Back in 1876, though, she was knee-deep in adolescent angst—the awkward phase when ambitions are least commensurate with talent. American psychologist G. Stanley Hall, the first person in the U.S. to receive a PhD in psychology, observed in 1905, “Modern life is hard, and in many respects increasingly so, on youth. Home, school, church, fail to recognize its nature and needs and, perhaps most of all, its perils.” The failure of the wider world to recognize the natures and needs of a young man or woman is indeed the defining feature of most people’s experience of adolescence—the not being understood by anyone, parents especially, but peers too. As the novelist Doris Lessing pointed out, though, “growing up is after all only the understanding that one’s incredible experience is what everyone shares.” And of course there’s glory in that incredible experience—when certain mistakes are still new, the possible seems likely, and we are bold without knowing it. That is the wonder of youth, and as Oscar Wilde’s Lord Henry says in The Picture of Dorian Gray, “we never get back our youth. The pulse of joy that beats in us at twenty becomes sluggish. Our limbs fail, our senses rot…Youth! Youth! There is absolutely nothing in the world but youth!”

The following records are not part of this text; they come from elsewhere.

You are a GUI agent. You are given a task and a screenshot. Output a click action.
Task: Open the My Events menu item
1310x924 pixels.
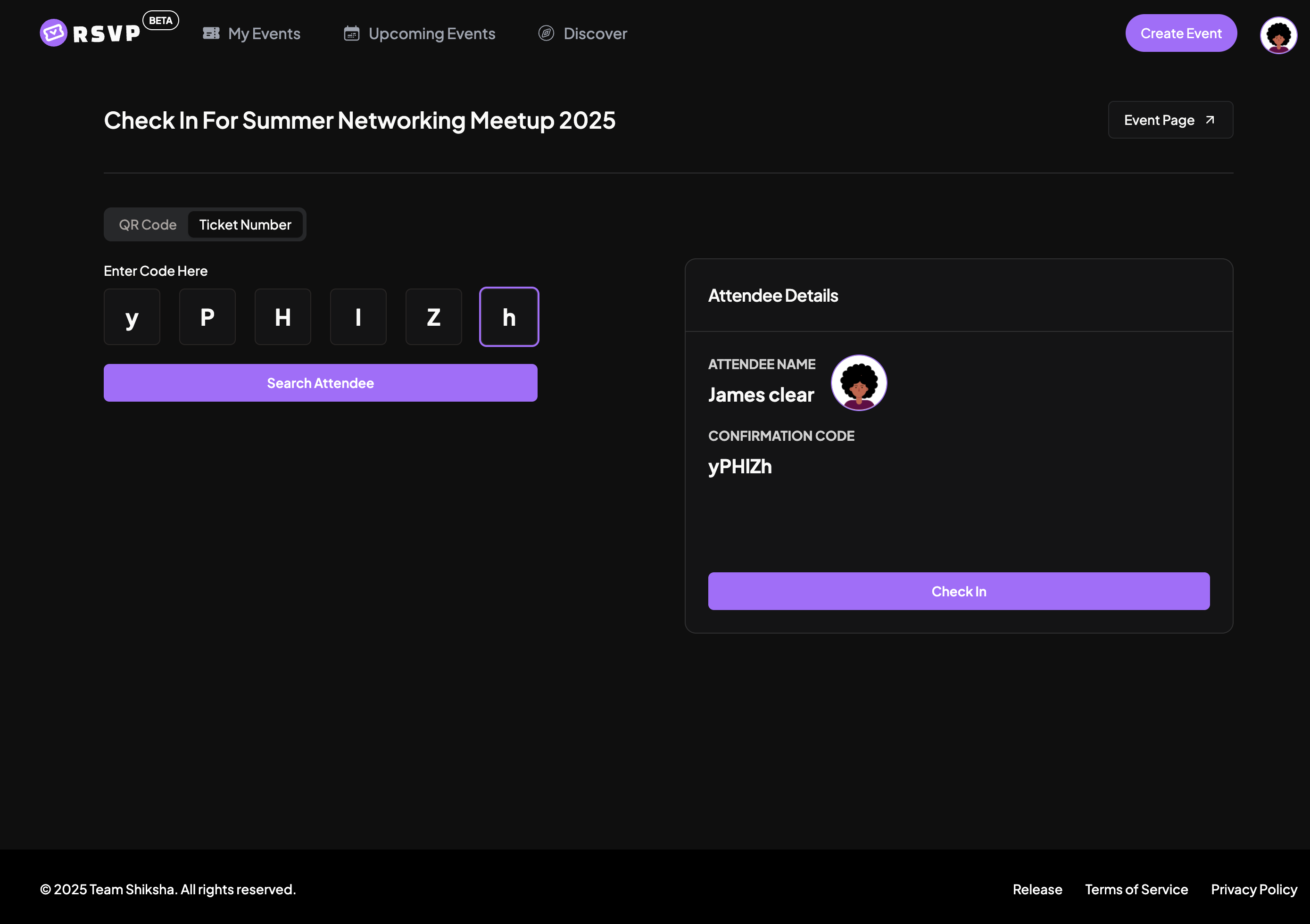click(x=264, y=33)
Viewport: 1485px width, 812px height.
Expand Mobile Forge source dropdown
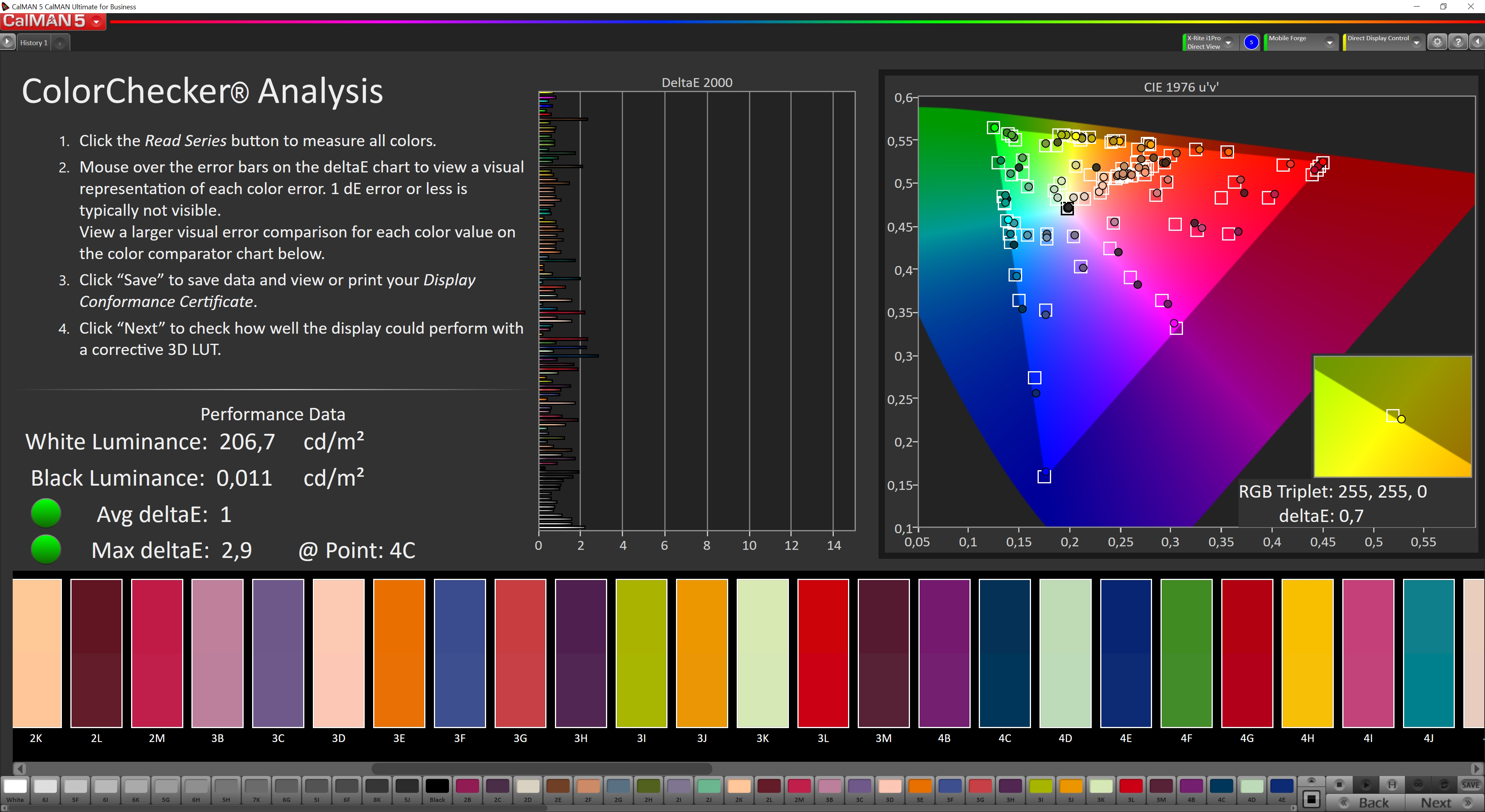tap(1330, 43)
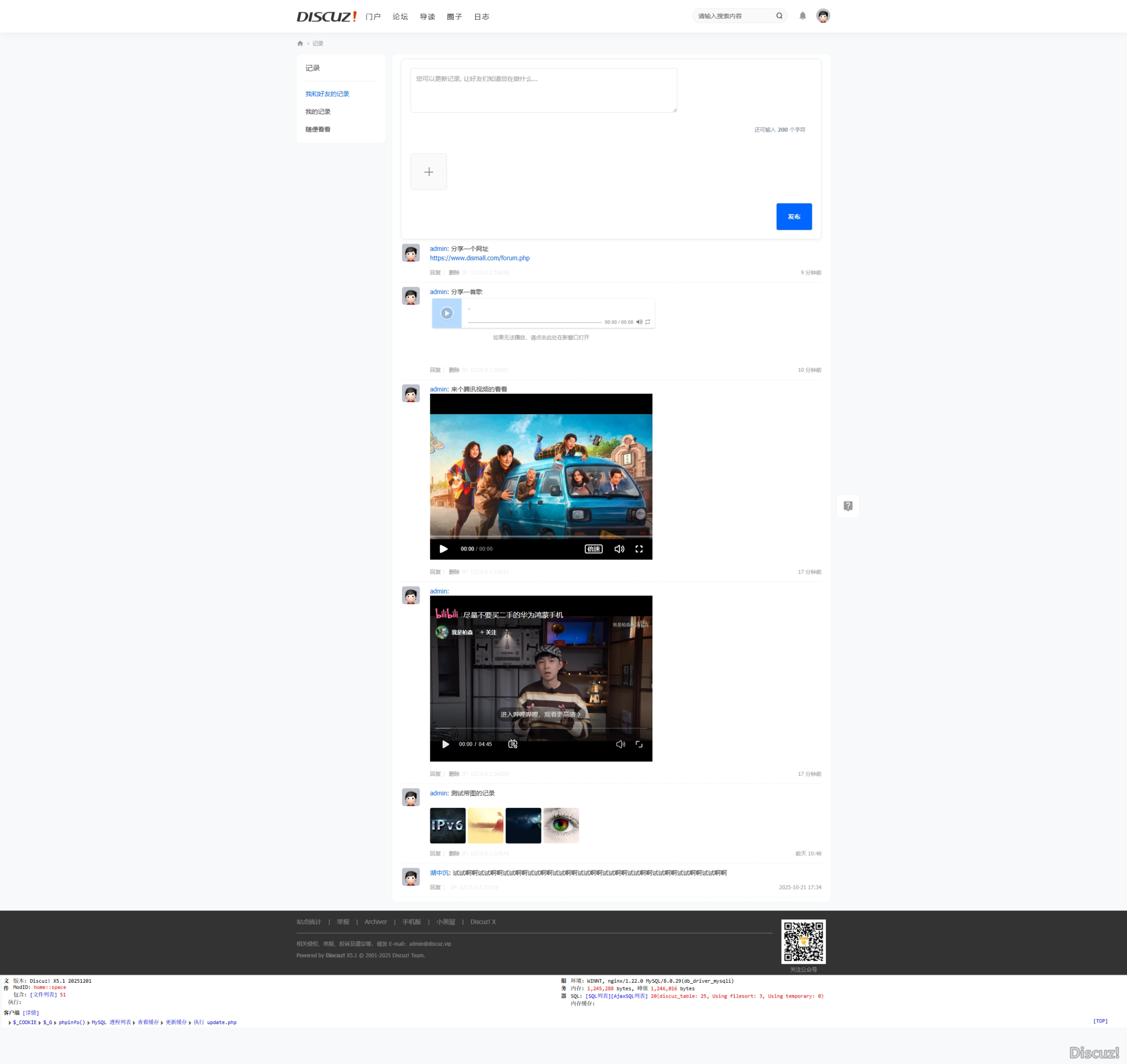Viewport: 1127px width, 1064px height.
Task: Open the 倍速 playback speed selector
Action: click(x=593, y=549)
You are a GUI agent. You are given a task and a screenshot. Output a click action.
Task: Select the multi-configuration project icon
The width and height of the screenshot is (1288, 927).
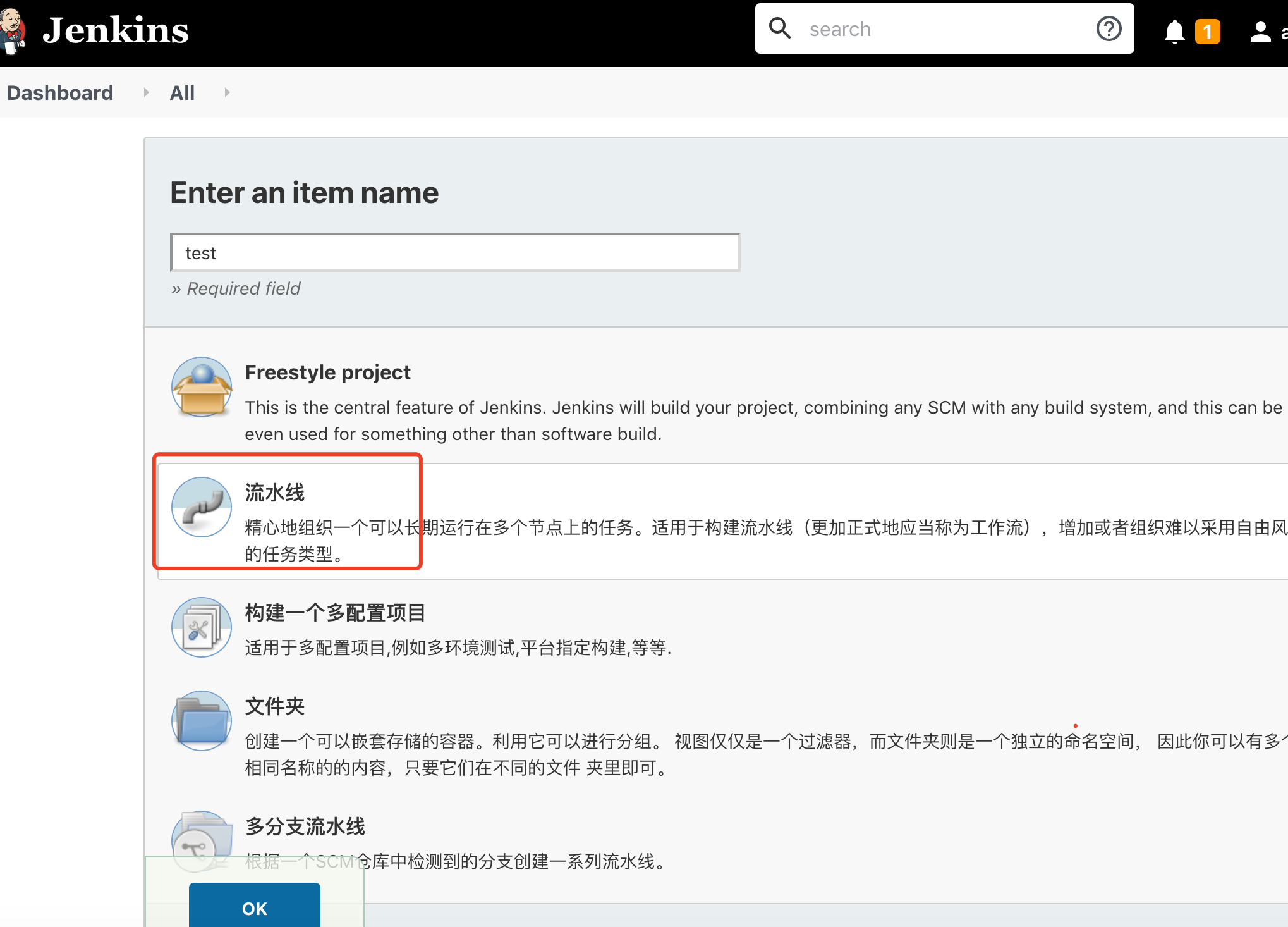point(202,627)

F. Scott Fitzgerald, who was twenty-three when This Side of Paradise made him famous in 1920, wrote that at his moment of ascension—newly wed to Zelda and newly anointed the voice of his generation—he remembered “riding in a taxi one afternoon between very tall buildings under a mauve and rosy sky; I began to bawl because I had everything I wanted and knew I would never be so happy again.” That’s a self-fulfilling prophecy, and a fine articulation of the great line that youth whispers in our ears again and again: There’s nothing better than me. This was a statement that George Eliot could not bring herself to hear. All her reasoning was to say that we must be “happier than when we were seven years old, and that we shall be happier when we are forty than we are now, which I call a comfortable doctrine, and one worth trying to believe!” It’s a wager we must make, since it’s that doctrine that takes the sting out of paying the monthly mortgage, of waking up for work at 7 A.M. five days a week, of sorting out your kid’s Verizon bill on your lunch break during a call that may be monitored for quality assurance. It’s true, isn’t it, we are happier now, wielding all the responsibility we once craved, making the decisions we once made-believe? We are adults; that’s the way it is, and it’s a good thing too. At least, isn’t it pretty to think so?